From the following list of values, select one or two possibilities from each list.

Your favourite:

1) tone, from black to white
2) shape
3) line
4) texture
5) lighting
6) compositional tool
7) shadow or light
8) painterly or realistic
9) flat or three dimensional (at least in appearance)
10)colours (remember saturation and luminosity)
11)warm or cold
12)sharp or rounded
13)soft or stiff
14)light or heavy
15)mobile or fixed

Feel free to add any other descriptors you can think of, without naming a subject matter.

Write out the list and read it through several times. Now, without picking up your camera and with the limitation of not leaving your property and with list in hand, spend an hour wandering around looking for things which have some of those characteristics. No cheating now - one full hour - sixty minutes of looking, searching, comparing with your list.

At the end of an hour ask yourself if you didn't see something you could imagine taking a photograph of. Even better, do take photographs of the things you found that had a connection with your list. Make yourself a little slideshow on the computer of these images, with only the most basic adjustments.

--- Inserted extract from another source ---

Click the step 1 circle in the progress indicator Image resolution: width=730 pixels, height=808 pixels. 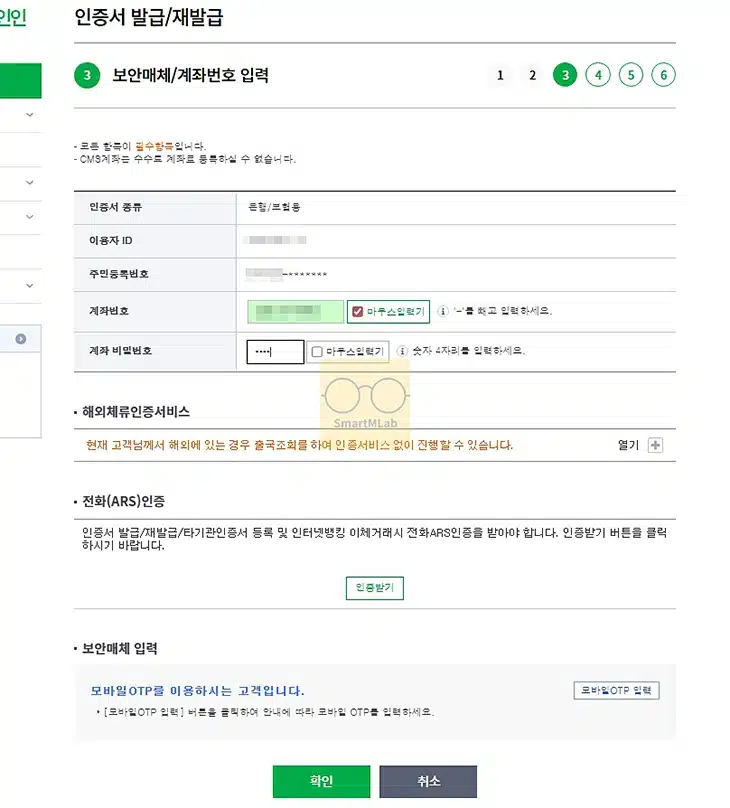click(x=499, y=75)
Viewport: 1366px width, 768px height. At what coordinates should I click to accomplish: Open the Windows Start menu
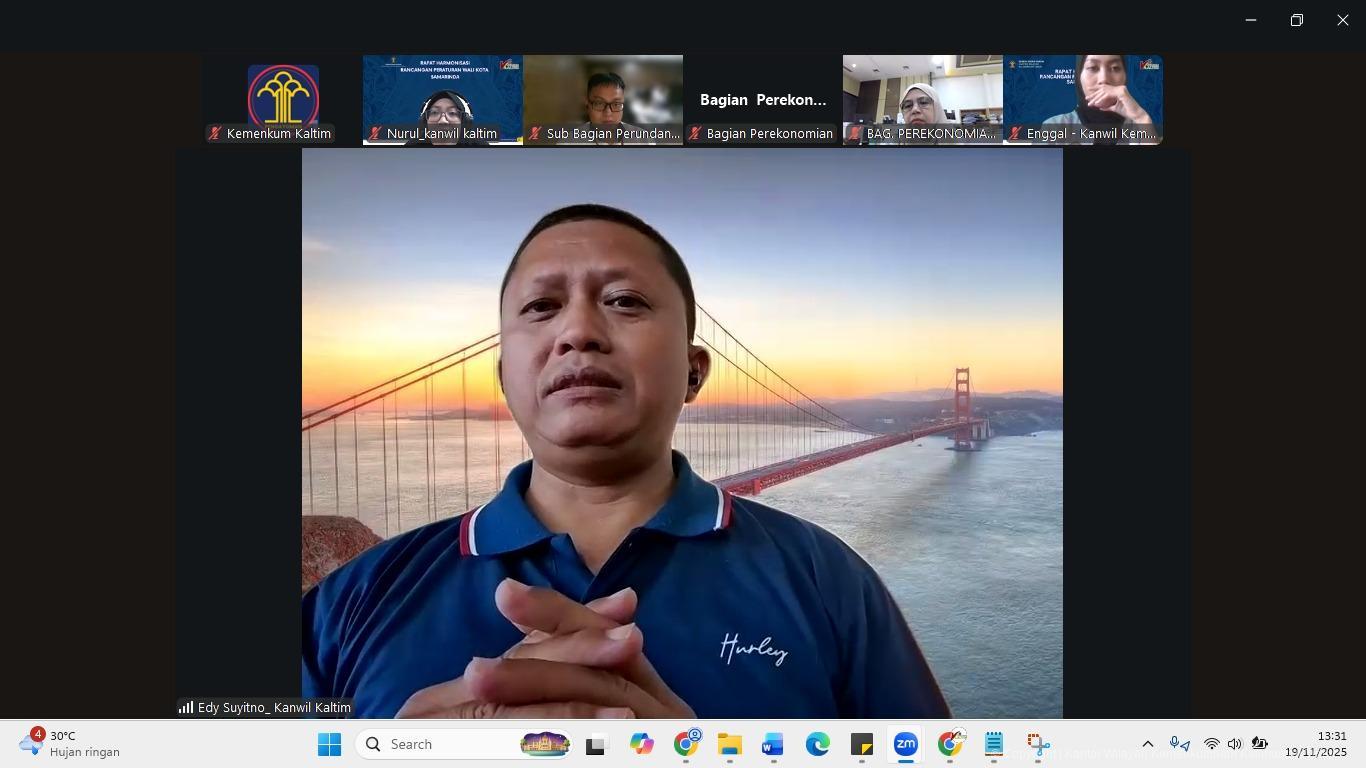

Now spend some time looking at the images you made and instead of evaluating each image for it's worth in the world of fine art photography - look at the body of work and ask yourself if it says anything about you - did the list mean anything, and does it perhaps suggest to you future avenues to explore.

I warn you that I have not done this exercise myself, nor recommended it previously and don't know how it's going to turn out. It's my feeling that it will be revealing and helpful but that's all.

I don't expect any of the images produced by this exercise to make it into your portfolios of best images of the year - that wasn't the point, but has it suggested what to look for in the future - that is the question of the day.

Do let me know if you try it - I'd be happy to see small samples of the images you produce and hear of the outcome of the experiment.

Next time I want to address the subject of "Interesting, but is it photographable?" which is, I think, our second biggest stumbling block.


Wolfgang Kuechle said...

Thank you for this great article! In those exciting times, when new thrilling gear pops up literally every week, it's too easy to forget what photography is all about: to go out and take pictures with a meaning for yourself.

In one point I slightly disagree. Photography consists of a technical part and a creative part. While copying the great masters of photography by going to the same places and trying to snap the same pictures with the same equipment certainly doesn't help to express your creativity, it may still be a good excercise to increase your technical skills.
It may also help to increase what Michael Freeman calls the photographers repertoire.

And yes, I've been to Yosemite with a large format camera :-)))

ilachina said...

Great article (and I suspect an indicator that you are getting very serious about your next book ;) A closely related thought experiment is to take your n-dimensional feature space and populate it with data points that correspond to the photographs you have already taken; i.e., a plot of your aesthetic journey thus far. What shapes and forms have each of carved out in this otherwise enormous space of possibilities? And how will the path we trace itself change as a result of reflecting back on what we've thus far done? Lots of food for thought. (Indeed, I may have to follow up a bit on my own blog; you've got my creative juices flowing!)Thanks for a wonderful post, as always, George.

Tim Gray said...

One thing that you hit on that I think is very important - is having sufficient vocabulary to articulate the "what's interesting" part. Jay Maisel would often ask a student "what's interesting about this picture?" and then, as the student struggled (often unsucessfully) to say something meaningful, would continue: "If it's not interesting to you, why would it be interesting to me?"

Vincent de Groot said...

Nice article, here a link to the photograph of Paul Strand as mentioned in the article:

Mike Mundy said...

"The above image, one of mine, is frankly pretty boring."

Hmm. Well, when I clicked on it--for a larger image--it really didn't seem boring at all. Nice multiplicity of detail . . . if a big print was made of it, could be really impressive.